(Study material)
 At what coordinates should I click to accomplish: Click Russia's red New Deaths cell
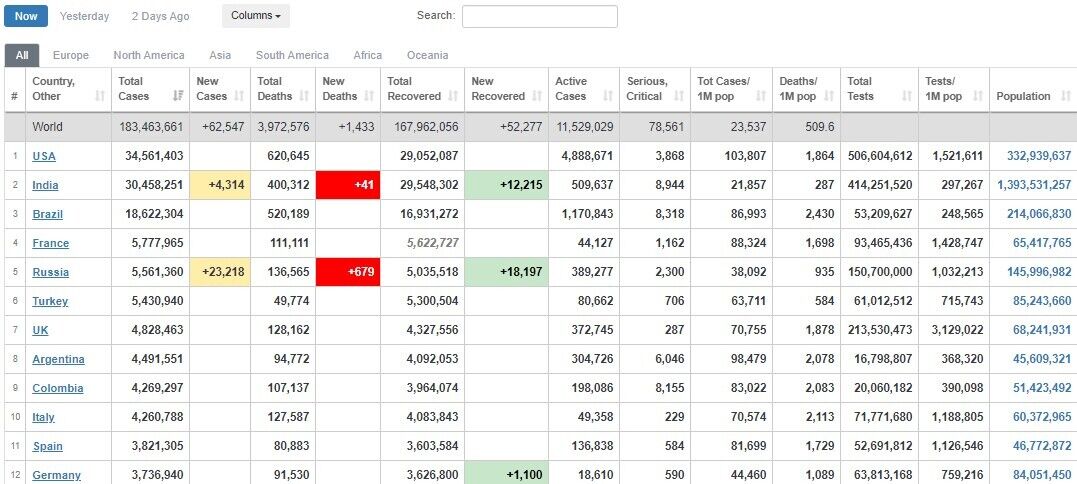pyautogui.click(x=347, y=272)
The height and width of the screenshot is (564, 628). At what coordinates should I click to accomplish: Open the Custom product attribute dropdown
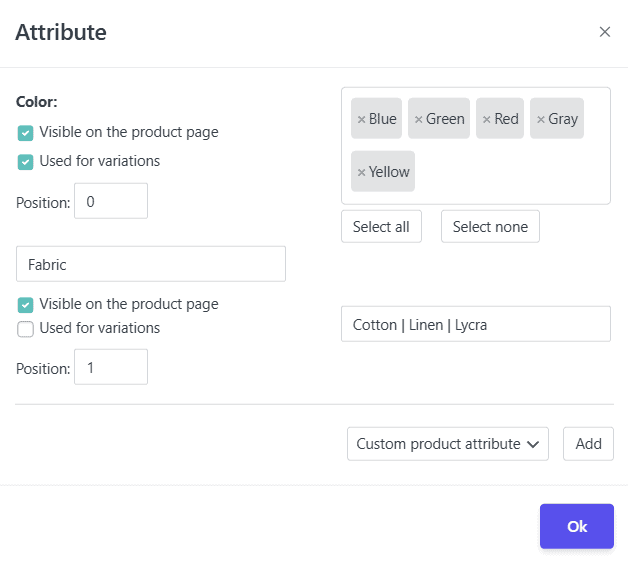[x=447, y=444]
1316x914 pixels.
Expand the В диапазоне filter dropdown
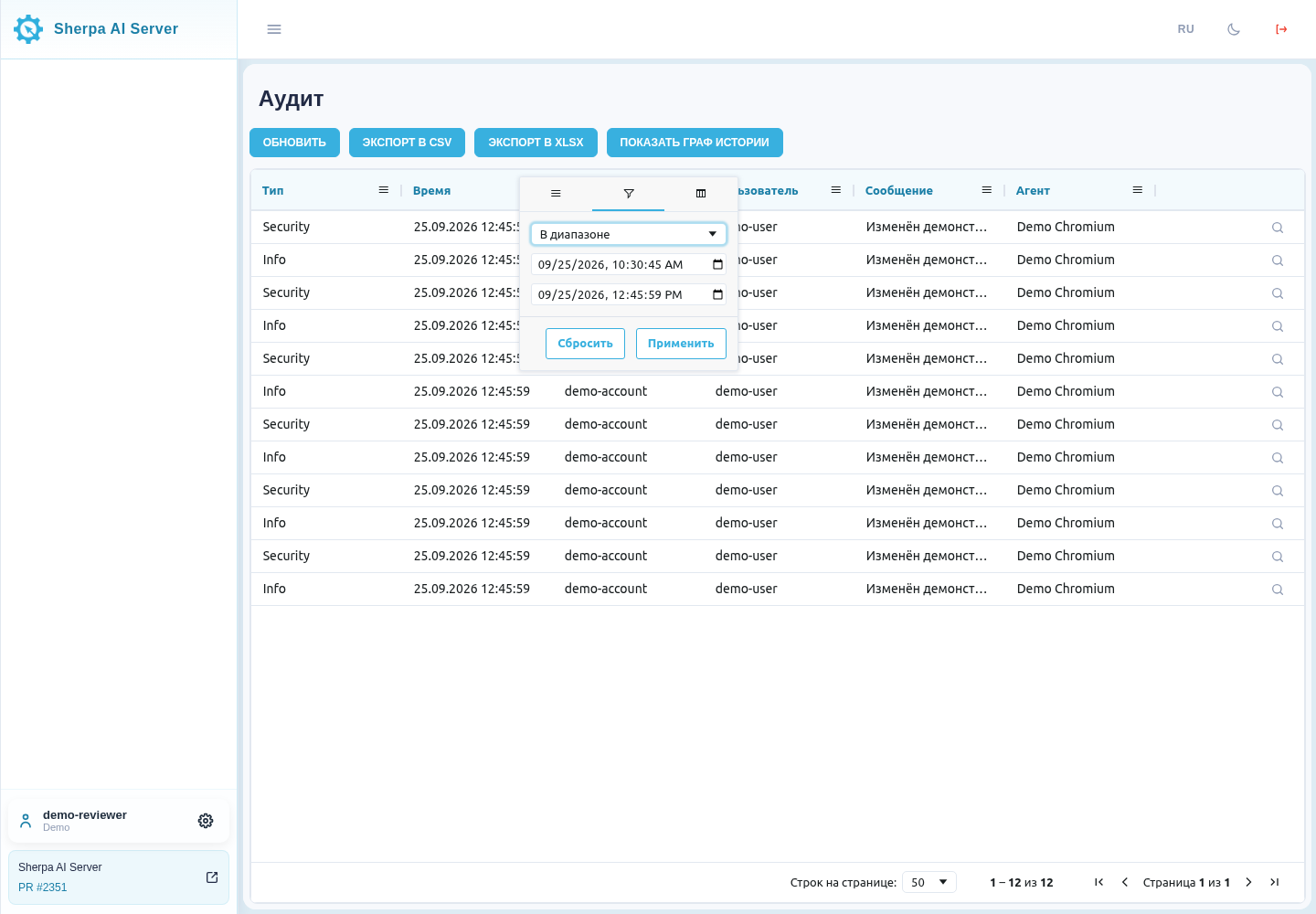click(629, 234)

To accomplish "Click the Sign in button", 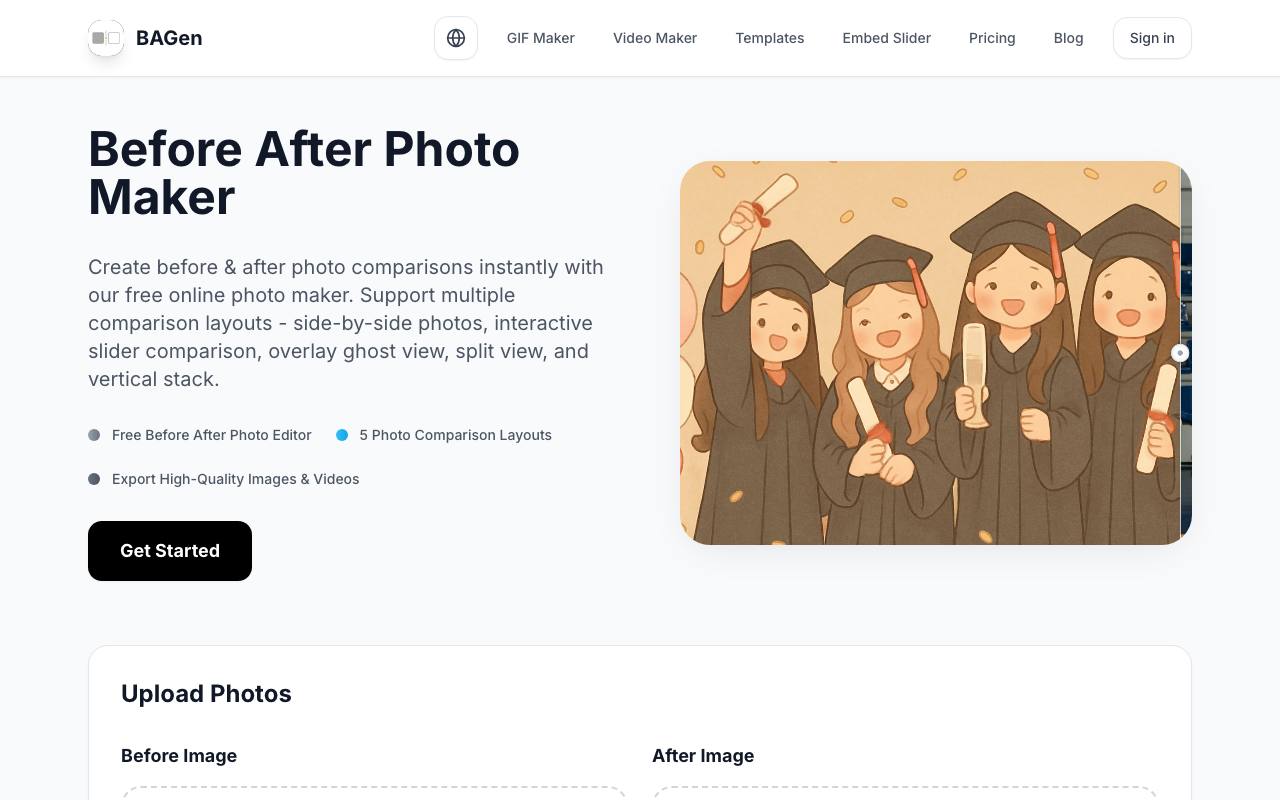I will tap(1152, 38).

--

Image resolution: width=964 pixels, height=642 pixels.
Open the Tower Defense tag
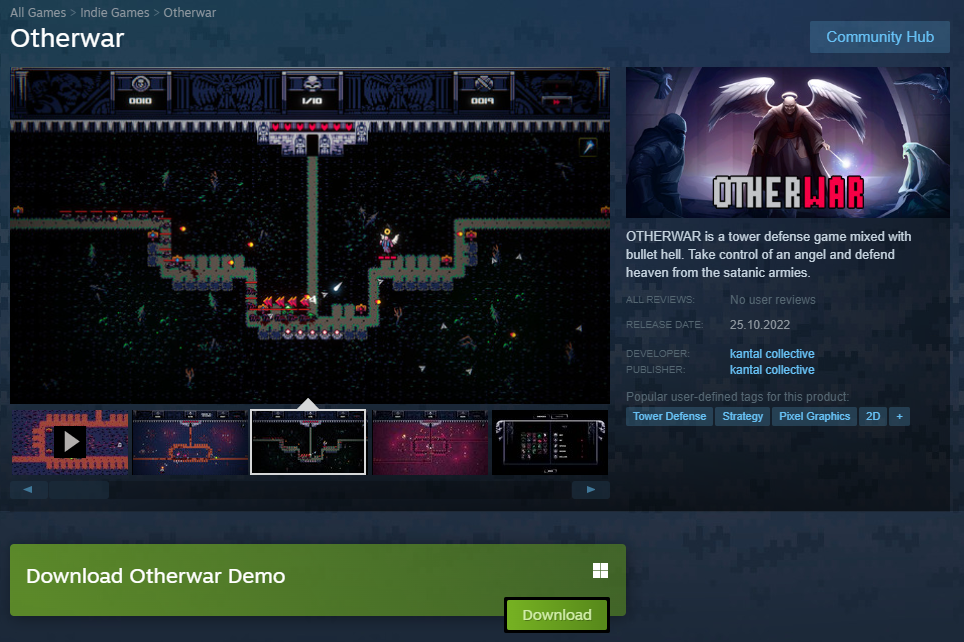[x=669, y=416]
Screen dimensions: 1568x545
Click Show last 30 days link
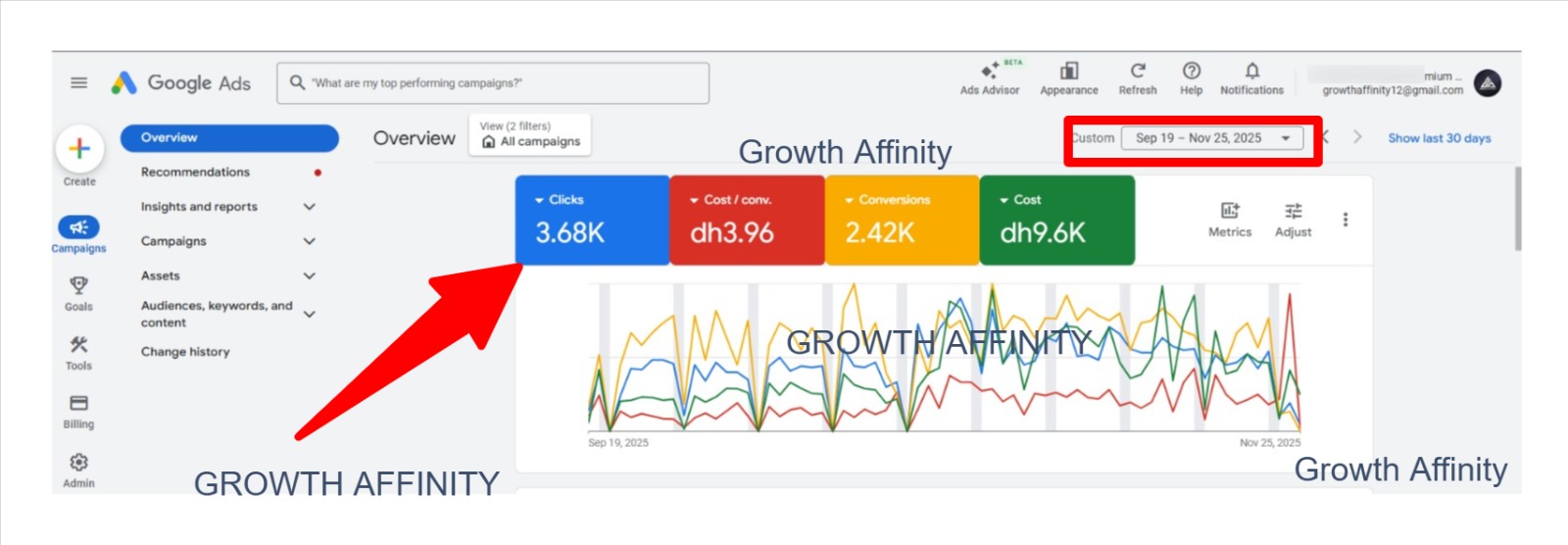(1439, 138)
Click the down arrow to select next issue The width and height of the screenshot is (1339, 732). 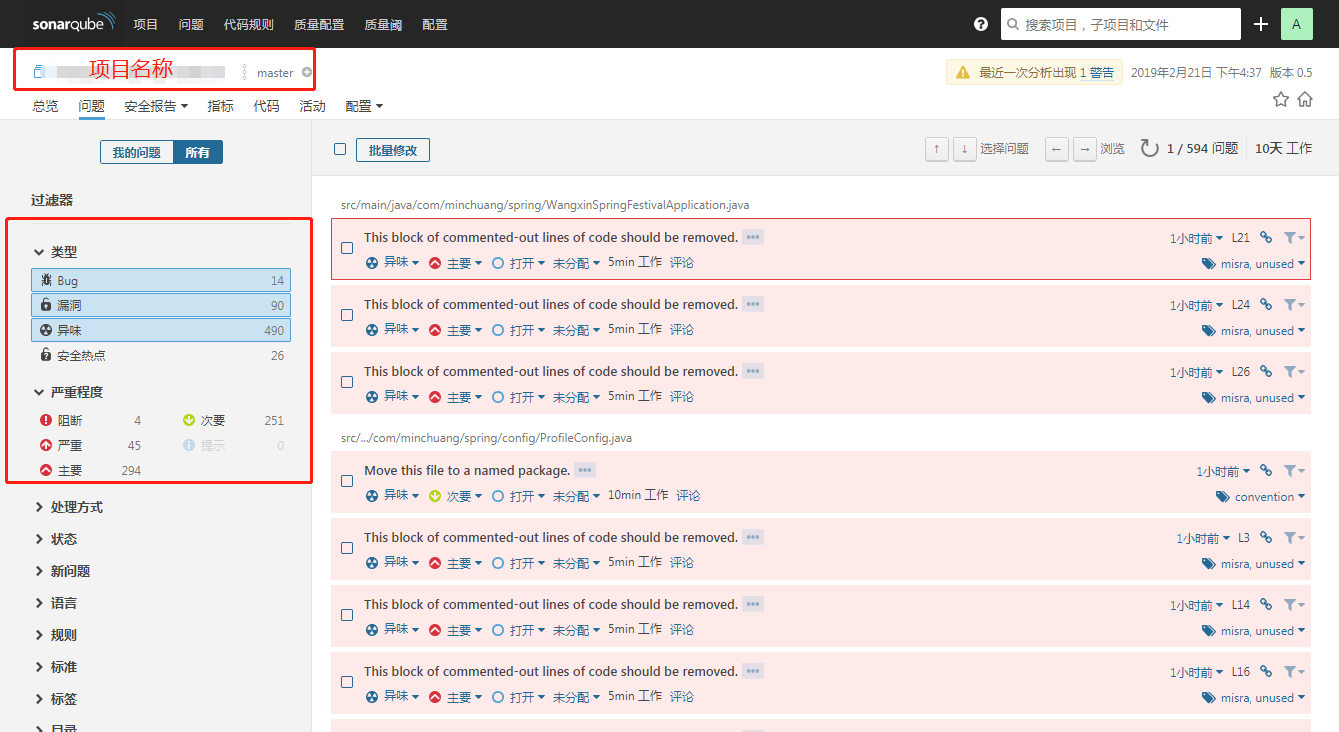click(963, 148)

...

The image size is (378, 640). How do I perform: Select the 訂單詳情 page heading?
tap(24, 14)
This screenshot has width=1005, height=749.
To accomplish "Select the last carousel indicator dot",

(Exercise prompt) When copying from the data above, begin at the line containing "At what coordinates should I click to accomplish: Click" and end at the line containing "1316x914 pixels."; return those lines exactly and leave all pictures behind.

(Answer for the task)
 At what coordinates should I click to accomplish: Click Russia's red New Deaths cell
pyautogui.click(x=347, y=272)
The height and width of the screenshot is (564, 628). At what coordinates should I click to accomplish: Open the Custom product attribute dropdown
[x=447, y=444]
1316x914 pixels.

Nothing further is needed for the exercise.